What is needed:
Please count how many lines below contain the string "décès", treating uppercase and lowercase letters as different. Reply with the number alone.

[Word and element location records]
● ● ●
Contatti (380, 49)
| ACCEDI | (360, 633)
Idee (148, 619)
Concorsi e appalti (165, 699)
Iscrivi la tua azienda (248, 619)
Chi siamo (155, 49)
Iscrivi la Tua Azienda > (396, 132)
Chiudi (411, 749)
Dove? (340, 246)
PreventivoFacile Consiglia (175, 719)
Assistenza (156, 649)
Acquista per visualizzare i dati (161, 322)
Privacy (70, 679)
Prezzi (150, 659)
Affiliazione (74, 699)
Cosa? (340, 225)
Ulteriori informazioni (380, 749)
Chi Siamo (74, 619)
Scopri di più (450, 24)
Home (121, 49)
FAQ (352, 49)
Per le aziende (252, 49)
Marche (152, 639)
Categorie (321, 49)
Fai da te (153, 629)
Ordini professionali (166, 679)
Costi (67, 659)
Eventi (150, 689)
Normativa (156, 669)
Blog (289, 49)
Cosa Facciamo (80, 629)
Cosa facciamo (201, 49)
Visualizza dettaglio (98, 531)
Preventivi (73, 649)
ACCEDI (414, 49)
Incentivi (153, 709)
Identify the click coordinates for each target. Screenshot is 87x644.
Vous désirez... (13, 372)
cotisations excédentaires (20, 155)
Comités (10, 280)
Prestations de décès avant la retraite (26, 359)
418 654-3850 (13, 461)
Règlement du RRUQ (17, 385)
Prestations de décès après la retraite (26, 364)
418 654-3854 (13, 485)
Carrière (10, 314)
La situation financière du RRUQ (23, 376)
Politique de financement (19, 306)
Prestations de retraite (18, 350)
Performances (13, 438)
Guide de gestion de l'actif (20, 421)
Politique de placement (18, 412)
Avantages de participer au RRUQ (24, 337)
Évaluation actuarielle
● ● ●
Completed task:
2